Barroso já havia atuado como advogado, em 2012, na ação que liberou o aborto em casos de anencefalia, e desde então defende a descriminalização do aborto. Em seminário no STJ, em 2017, disse que a criminalização "viola a autonomia e a igualdade, porque se os homens engravidassem isso já teria sido resolvido há muito tempo". No ano seguinte, em palestra no Congresso Internacional de Direito e Gênero, no FGV, reforçou que a discussão deve ser tratada pelo Judiciário, não pelo Legislativo, afirmando: "A mulher não é um útero a serviço da sociedade. Se os homens engravidassem, esse problema já teria sido resolvido."

A expectativa pelo voto de Barroso nos últimos dias era alta.

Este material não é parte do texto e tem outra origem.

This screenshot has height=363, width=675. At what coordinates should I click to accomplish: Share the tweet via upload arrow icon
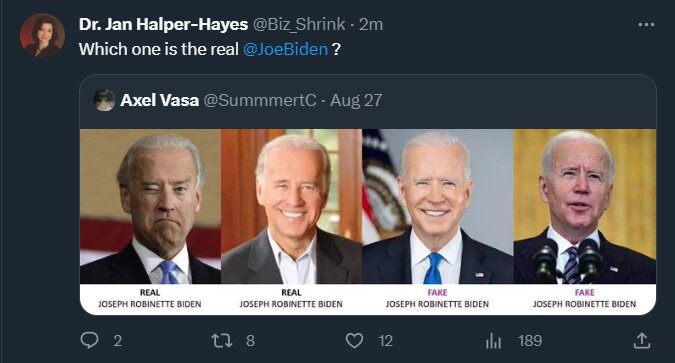[x=641, y=341]
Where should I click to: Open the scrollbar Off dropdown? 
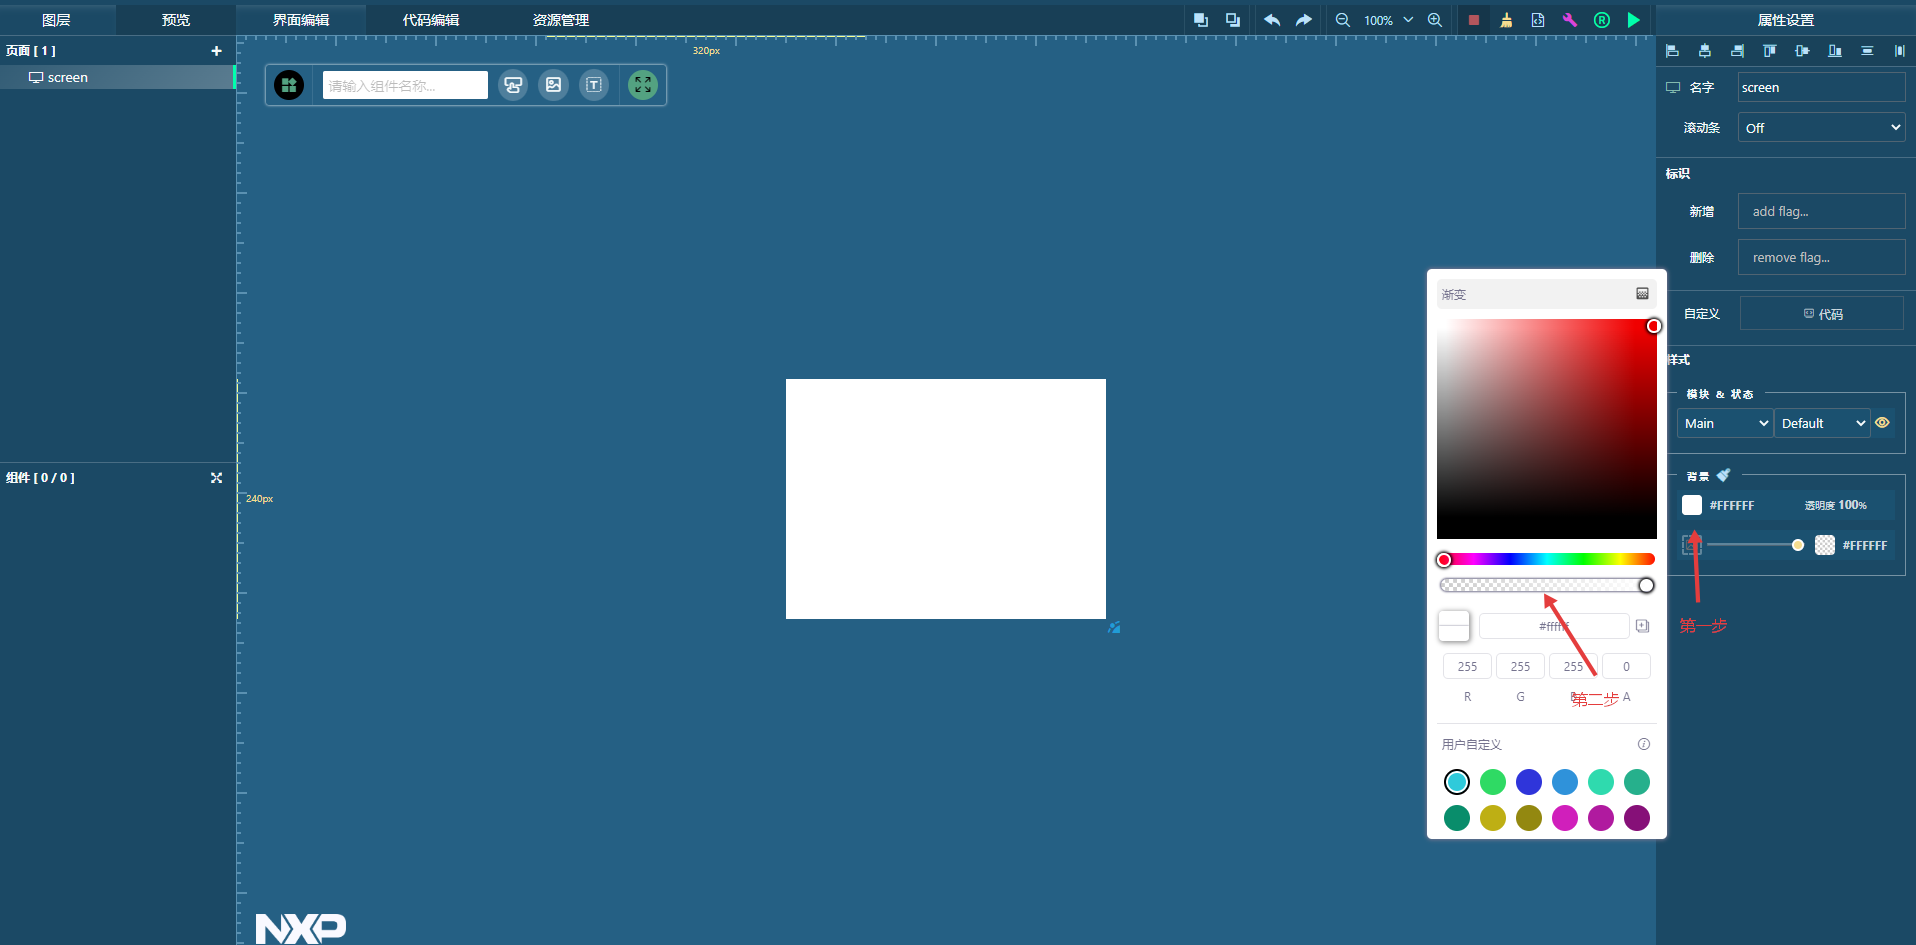coord(1821,128)
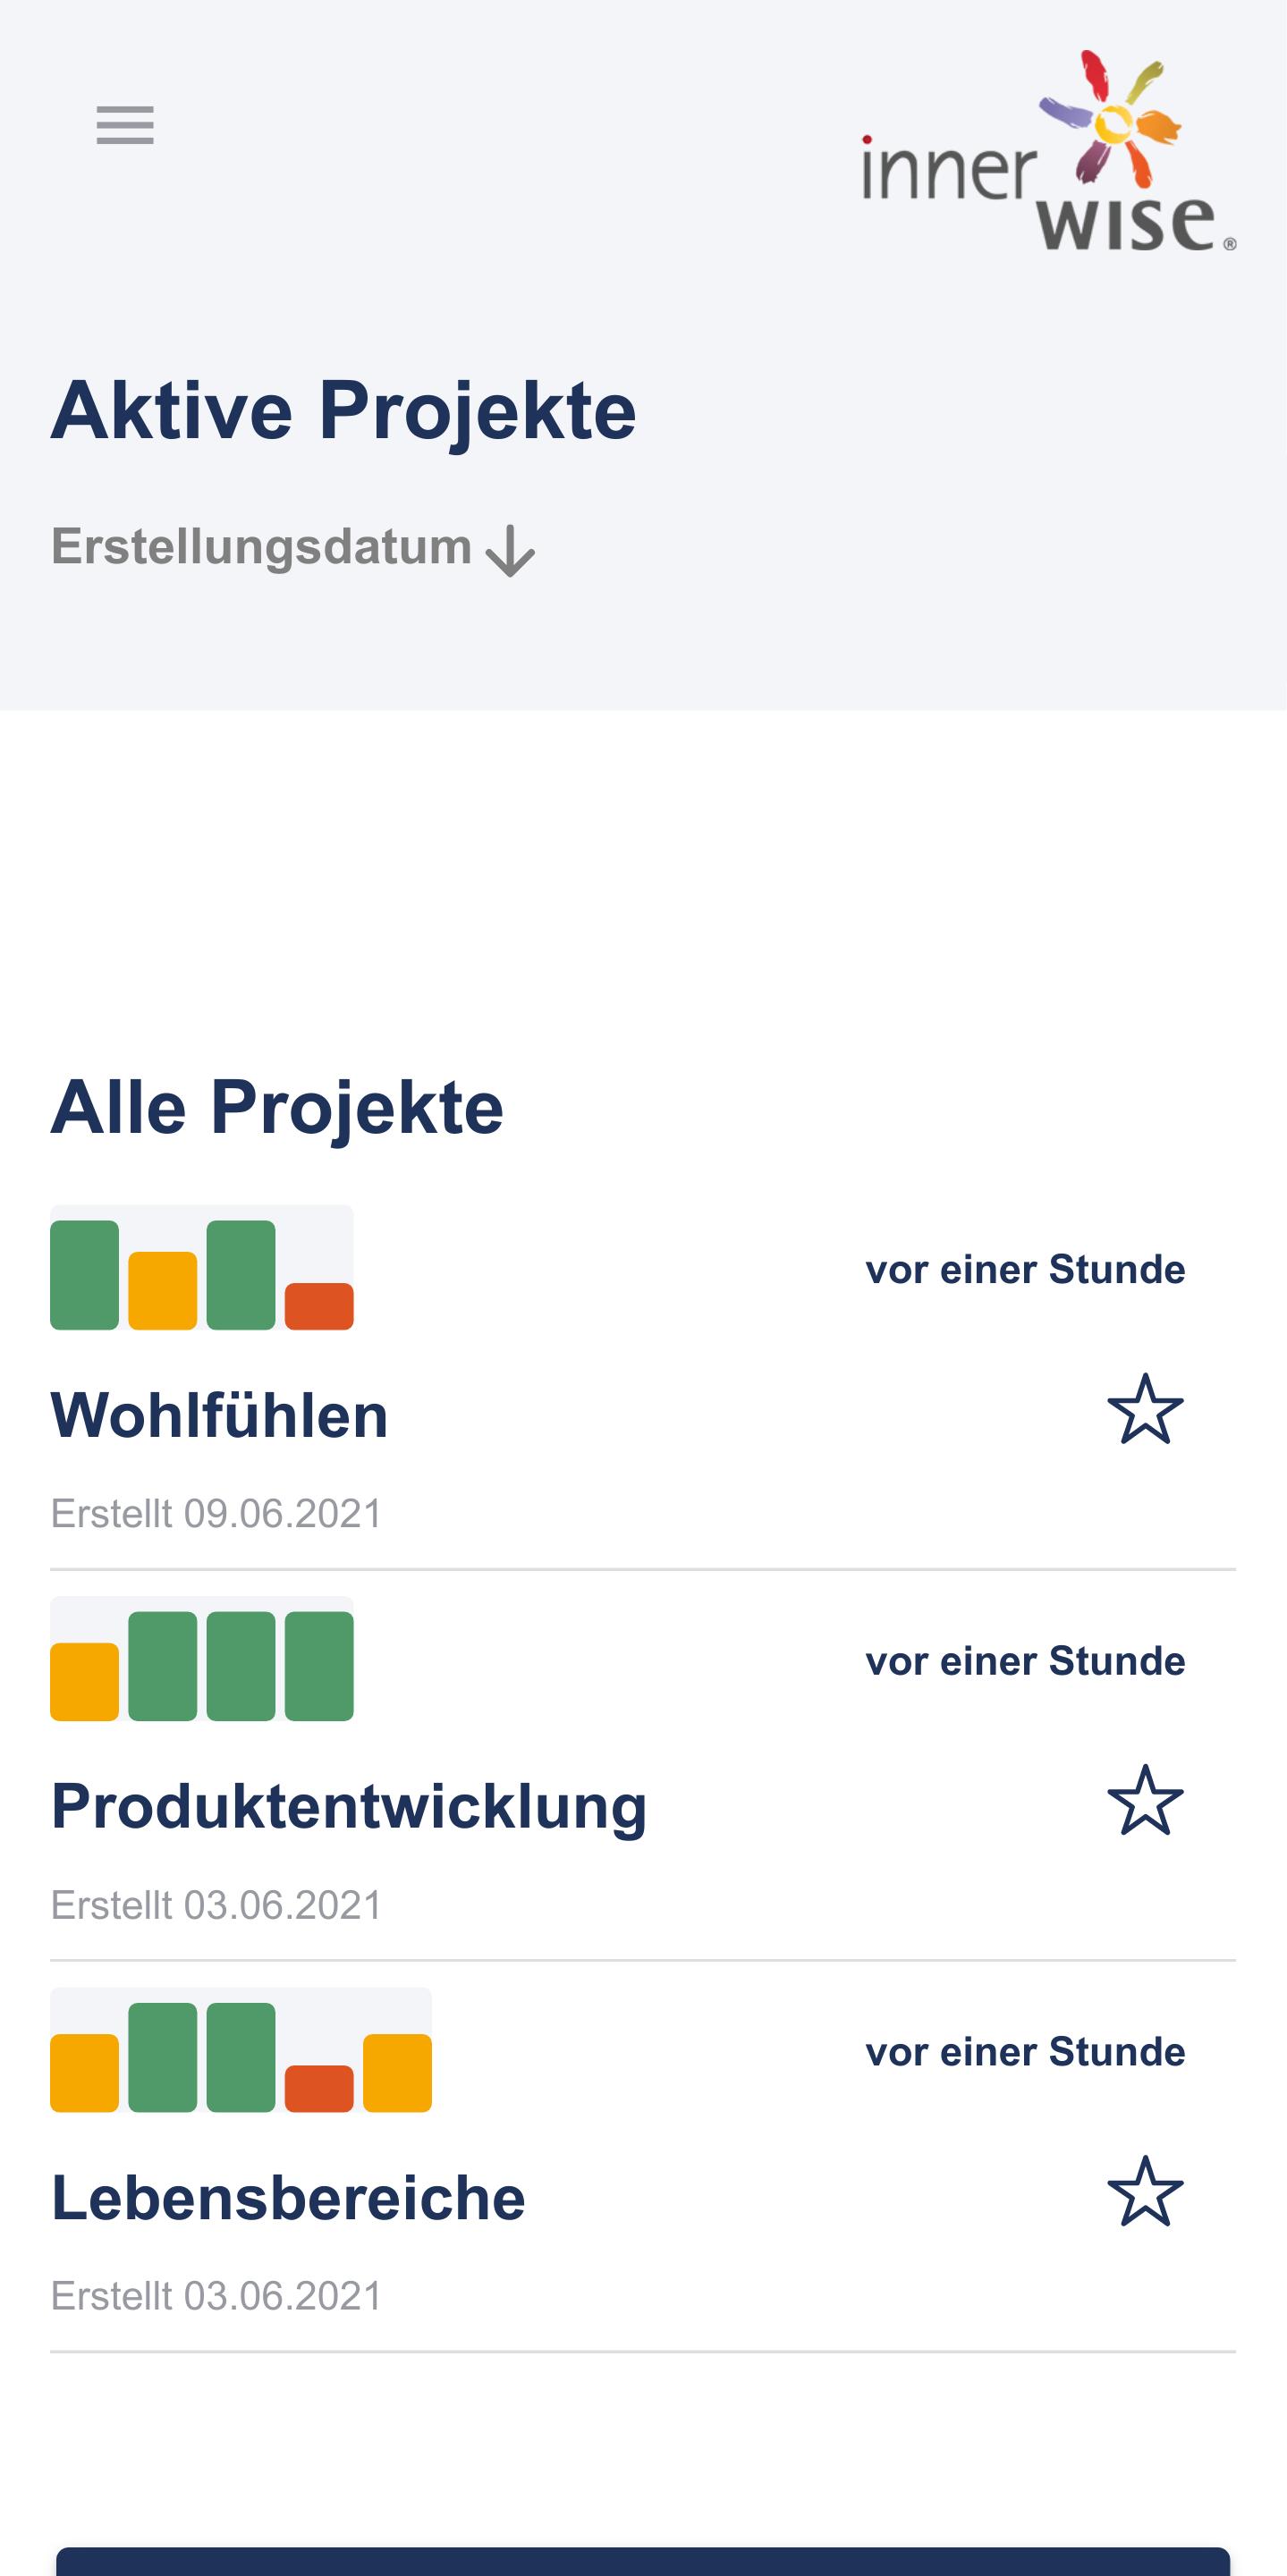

"Estamos em contagem regressiva para o último dia do ministro Barroso no STF", disse à BBC News Brasil a antropóloga Débora Diniz, pesquisadora da UnB e referência internacional na defesa dos direitos das mulheres.

Ela destacou que a história política recente da Corte atravessou grandes questões constitucionais que ele esperava enfrentar, como essas ações sobre aborto.

Antes do voto, Mauricio Dieter, professor de criminologia da USP e advogado na ação pela descriminalização do aborto, avaliava que Barroso provavelmente se manifestaria favoravelmente aos direitos reprodutivos das mulheres, coerente com sua atuação e ideologia. Apesar disso, o ministro também reconheceu que o país não está totalmente preparado para o debate, afirmando que a pauta não deve ser julgada proximamente, mas que o tema não pode ser adiado indefinidamente e que a decisão poderia ser apertada.